ABSTRACT

There are signs that we are losing the fervour of the earlier years of the century. The Christian Social Union and the Church Socialist League were twenty years or more ago the inspiration of many of us. I am inclined to think there were more men ordained about that time than ever before. The social crusade caught us up, and we felt that we were doing a man's work in the slum parishes to which we were sent. And undoubtedly the movement had an influence out of all proportion to its numbers. If we didn't bring one working man to church, we brought the church nearer to the working man, and the Archbishop's Committee's Fifth Report (1918) represents the high water mark of the official church opinions on social questions.
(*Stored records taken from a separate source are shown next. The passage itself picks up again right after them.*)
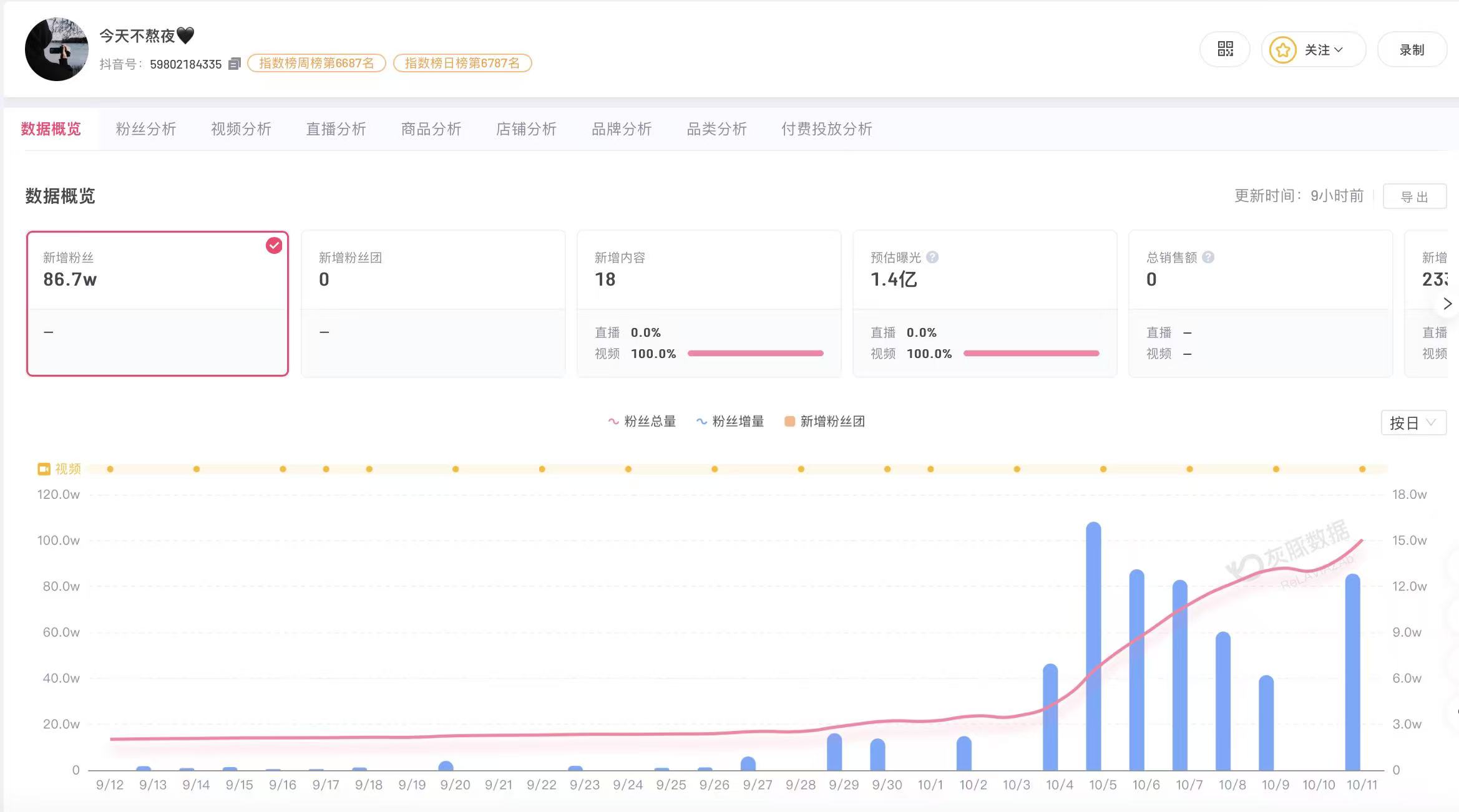
Task: Switch to the 直播分析 tab
Action: pos(336,129)
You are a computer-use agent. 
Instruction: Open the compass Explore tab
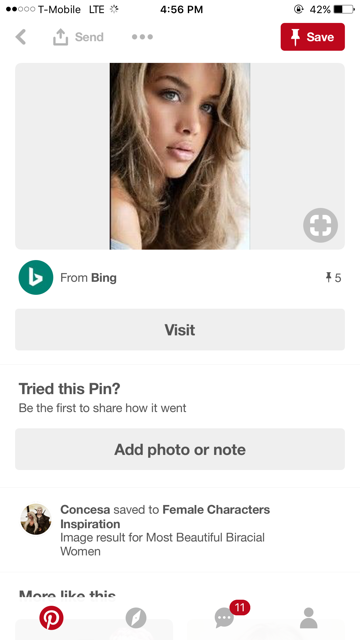pos(136,618)
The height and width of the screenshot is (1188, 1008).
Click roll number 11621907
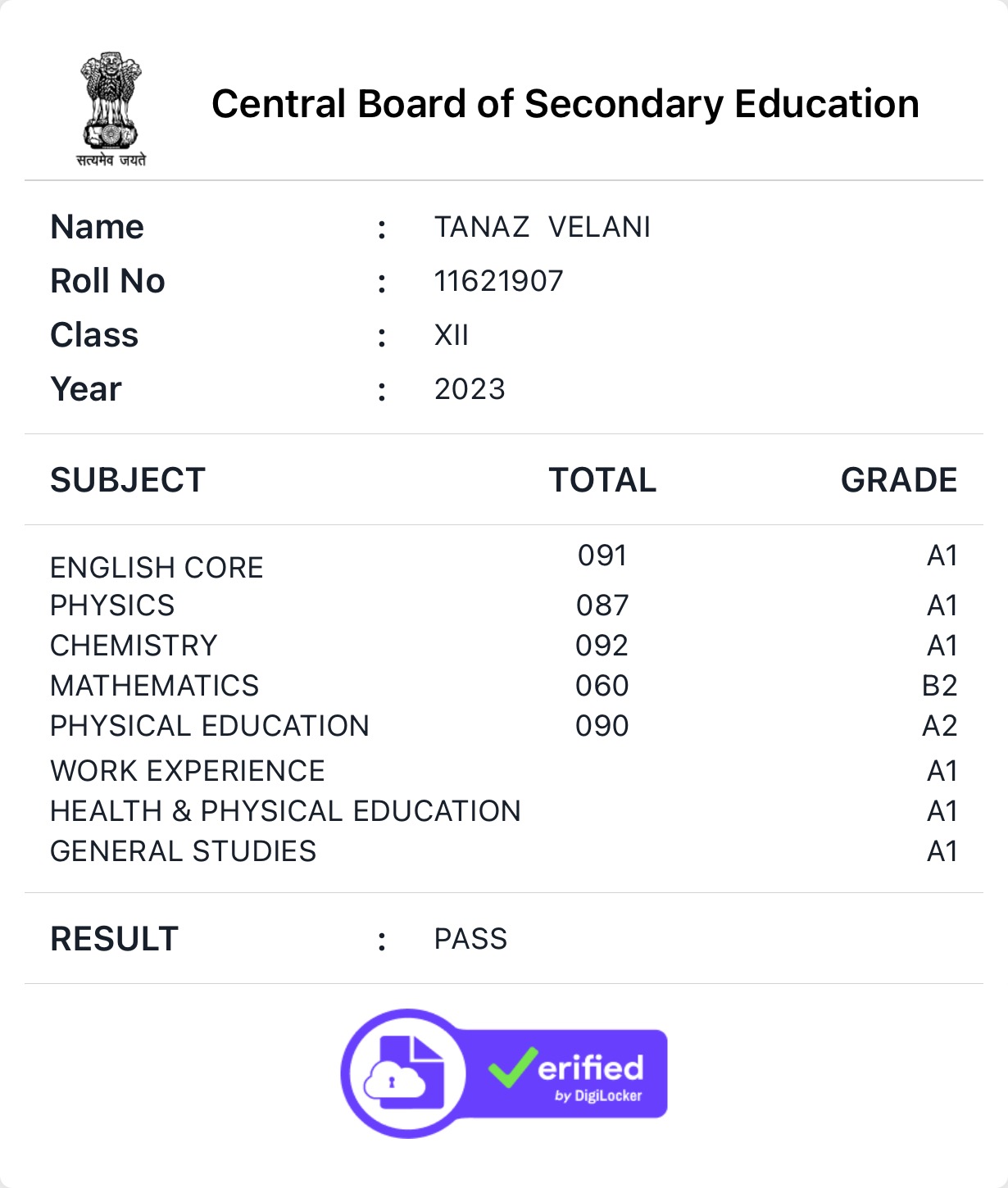point(498,281)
Yet now we are conscious of a decline. (The Socialist Christian, 1(1), p. 15)

A similarly pessimistic assessment of Christian Socialism for the 1930s and 40s is followed by Dr Edward Norman in his largely polemical study, Church and Society in England, 1770-1970, which in more general terms attempts to discredit the liberal or radical views held by sections of the Anglican establishment during the last century. By concentrating his attention mainly on the Christian Social Union stream of Christian Socialism, on the career and writings of William Temple, and on the evidence of episcopal charges and other statements, Dr Norman ignores and hence misrepresents the strength and authentically socialist character of the Christian Socialist movement of the 1930s and 40s. Furthermore he fails to acknowledge the activities of its proliferating organizations and the breadth of its publications during this period, shown in the diagram (Figure 28.1).